The M1 was used heavily by U.S. forces in World War II, the Korean War, and, to a limited extent, the Vietnam War. Most M1 rifles were issued to American Army and Marine troops, though many thousands were also lent or provided as foreign aid to America's allies. The Garand is still used by drill teams and military honor guards. It is also widely sought by the civilian population as a hunting rifle, target rifle, and military collectible. The name "Garand" is pronounced variously as [g??rænd] or [?gær?nd]. According to experts and people who knew John Garand, the latter version is preferred.[3][4]

WHATZ NOTES: The "Best battlefield implement ever devised" according to General Patton, the Garand is still popular over sixty years after the end of World War II.  Although limited to eight rounds using the 'en bloc' system, with the powerful 30/06 round the Garand is still a high-performing option for a heavier Defensive Rifle.  They are especially worth considering if one of your Working/Hunting Rifles is also in 30/06.  As mentioned previously with the M1 Carbine, Garands are available through the Civilian Marksmanship Program at greatly reduced rates.  


Adapted from Wikipedia

The AR-10 is an American 7.62 mm battle rifle developed by Eugene Stoner in the late 1950s at ArmaLite, then a division of the Fairchild Aircraft Corporation. The rifle had some innovative features at the time of its introduction (1956); it was over 1 lb (0.45 kg) lighter than most other infantry rifles, it was significantly easier to control in automatic fire, was more accurate in semi-auto mode, and arguably handled better than any other weapon of the period. The unique features of the AR-10 would eventually be developed into the U.S. Army's M16. Over its production life, the original AR-10 was built in relatively small numbers, with fewer than 10,000 rifles assembled.

WHATZ NOTES: The precursor to the AR-15, the AR-10 has been updated and is once again available for sale.  If you like the basic "feel" of the AR-15 but desire the more powerful .308/7.62mm NATO then the AR-10 might be an option.  However, expect to pay double the cost of an AR-15 and parts and accessories will be correspondingly more as well.

SAIGA .308

Adapted from Wikipedia

The Saiga is a Kalashnikov-pattern weapon available in a wide range of configurations and calibers. Like the Kalashnikov rifle variants, it is a rotating bolt, gas-operated gun that feeds from a box magazine.
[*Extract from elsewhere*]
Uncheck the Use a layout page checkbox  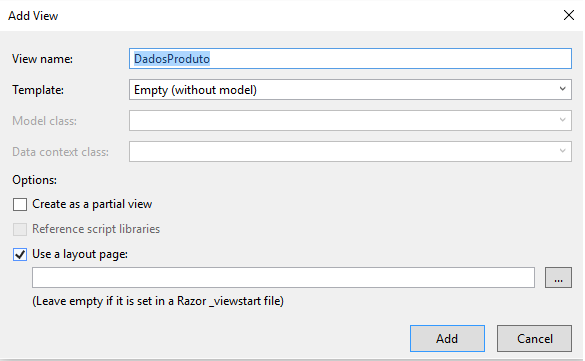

WHATZ NOTES: Considering it is based on the old AK design family, the Saiga has drawn a lot of interest for preppers.  Available in .223, .308 and 7.62x38mm as well as shotgun gauges, the Saiga has a lot going for it, but standard capacity (so-called "hi cap") magazines are significantly more expensive than those of the original AKs and parts seem to be less available too.  Still, they are much cheaper than most of the .308/7.62 NATO options and might be worth looking at for that reason alone.  The author has handled Saigas at the local firearms specialty botique, but has not fired them so you are encouraged to explore them on your own if they appear to fill a need in your tool collection.


Adapted from Wikipedia

The SVD (Russian: Snayperskaya Vintovka Dragunova, lit. "Dragunov sniper rifle") is a semi-automatic sniper rifle chambered in 7.62x54mmR and developed in the Soviet Union.  The SVD is a semi-automatic gas-operated rifle with a short-stroke gas-piston system. The barrel breech is locked through a rotating bolt (left rotation) and uses three locking lugs to engage corresponding locking recesses in the barrel extension. The rifle has a manual, two-position gas regulator. The weapon is fed from a curved box magazine with a 10-round capacity and the cartridges are double-stacked in a checker pattern. After discharging the last cartridge from the magazine, the bolt carrier and bolt are held back on a bolt catch that is released by pulling the cocking handle to the rear. The rifle has a hammer-type striking mechanism and a manual lever safety selector. The rifle's receiver is machined to provide additional accuracy and torsional strength. The SVD receiver bears a number of similarities to the AK action, such as the large dust cover, iron sights and lever safety selector, but these similarities are primarily cosmetic in nature.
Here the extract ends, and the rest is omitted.